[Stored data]
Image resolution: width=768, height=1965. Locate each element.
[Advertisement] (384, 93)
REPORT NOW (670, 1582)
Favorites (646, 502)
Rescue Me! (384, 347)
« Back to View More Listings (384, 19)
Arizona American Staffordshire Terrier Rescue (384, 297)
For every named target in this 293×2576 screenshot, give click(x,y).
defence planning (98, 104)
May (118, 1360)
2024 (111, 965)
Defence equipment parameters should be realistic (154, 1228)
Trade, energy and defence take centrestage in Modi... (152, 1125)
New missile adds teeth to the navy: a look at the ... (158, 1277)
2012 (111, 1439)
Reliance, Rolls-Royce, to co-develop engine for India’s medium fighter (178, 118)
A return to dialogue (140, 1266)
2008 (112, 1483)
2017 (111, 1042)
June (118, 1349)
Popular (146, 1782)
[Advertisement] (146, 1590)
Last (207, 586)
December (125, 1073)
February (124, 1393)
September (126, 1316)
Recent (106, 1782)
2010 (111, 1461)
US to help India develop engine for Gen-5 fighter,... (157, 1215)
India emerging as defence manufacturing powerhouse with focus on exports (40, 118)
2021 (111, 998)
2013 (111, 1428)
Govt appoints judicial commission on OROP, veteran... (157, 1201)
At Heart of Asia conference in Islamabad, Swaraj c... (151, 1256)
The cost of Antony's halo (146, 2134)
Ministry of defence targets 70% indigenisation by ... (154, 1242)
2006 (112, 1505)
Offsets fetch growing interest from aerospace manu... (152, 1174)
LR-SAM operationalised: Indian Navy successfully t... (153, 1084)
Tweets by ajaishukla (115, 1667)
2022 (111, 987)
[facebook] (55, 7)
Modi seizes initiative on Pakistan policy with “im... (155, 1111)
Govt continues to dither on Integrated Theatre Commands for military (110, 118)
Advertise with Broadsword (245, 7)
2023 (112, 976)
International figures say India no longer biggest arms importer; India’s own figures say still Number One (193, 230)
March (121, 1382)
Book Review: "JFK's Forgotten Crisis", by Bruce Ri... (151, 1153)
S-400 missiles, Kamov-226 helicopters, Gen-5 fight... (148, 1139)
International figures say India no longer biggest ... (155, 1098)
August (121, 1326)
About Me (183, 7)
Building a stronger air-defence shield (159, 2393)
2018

→ **Your instructions**
Output the records exactly, so that each line matches what was given.

→ **Output for this task**
Image resolution: width=768, height=1965. Locate each element.
[Advertisement] (384, 93)
REPORT NOW (670, 1582)
Favorites (646, 502)
Rescue Me! (384, 347)
« Back to View More Listings (384, 19)
Arizona American Staffordshire Terrier Rescue (384, 297)
For every named target in this 293×2576 screenshot, give click(x,y).
defence planning (98, 104)
May (118, 1360)
2024 (111, 965)
Defence equipment parameters should be realistic (154, 1228)
Trade, energy and defence take centrestage in Modi... (152, 1125)
New missile adds teeth to the navy: a look at the ... (158, 1277)
2012 (111, 1439)
Reliance, Rolls-Royce, to co-develop engine for India’s medium fighter (178, 118)
A return to dialogue (140, 1266)
2008 (112, 1483)
2017 (111, 1042)
June (118, 1349)
Popular (146, 1782)
[Advertisement] (146, 1590)
Last (207, 586)
December (125, 1073)
February (124, 1393)
September (126, 1316)
Recent (106, 1782)
2010 (111, 1461)
US to help India develop engine for Gen-5 fighter,... (157, 1215)
India emerging as defence manufacturing powerhouse with focus on exports (40, 118)
2021 (111, 998)
2013 (111, 1428)
Govt appoints judicial commission on OROP, veteran... (157, 1201)
At Heart of Asia conference in Islamabad, Swaraj c... (151, 1256)
The cost of Antony's halo (146, 2134)
Ministry of defence targets 70% indigenisation by ... (154, 1242)
2006 (112, 1505)
Offsets fetch growing interest from aerospace manu... (152, 1174)
LR-SAM operationalised: Indian Navy successfully t... (153, 1084)
Tweets by ajaishukla (115, 1667)
2022 (111, 987)
[facebook] (55, 7)
Modi seizes initiative on Pakistan policy with “im... (155, 1111)
Govt continues to dither on Integrated Theatre Commands for military (110, 118)
Advertise with Broadsword (245, 7)
2023 (112, 976)
International figures say India no longer biggest arms importer; India’s own figures say still Number One (193, 230)
March (121, 1382)
Book Review: "JFK's Forgotten Crisis", by Bruce Ri... (151, 1153)
S-400 missiles, Kamov-226 helicopters, Gen-5 fight... (148, 1139)
International figures say India no longer biggest ... (155, 1098)
August (121, 1326)
About Me (183, 7)
Building a stronger air-defence shield (159, 2393)
2018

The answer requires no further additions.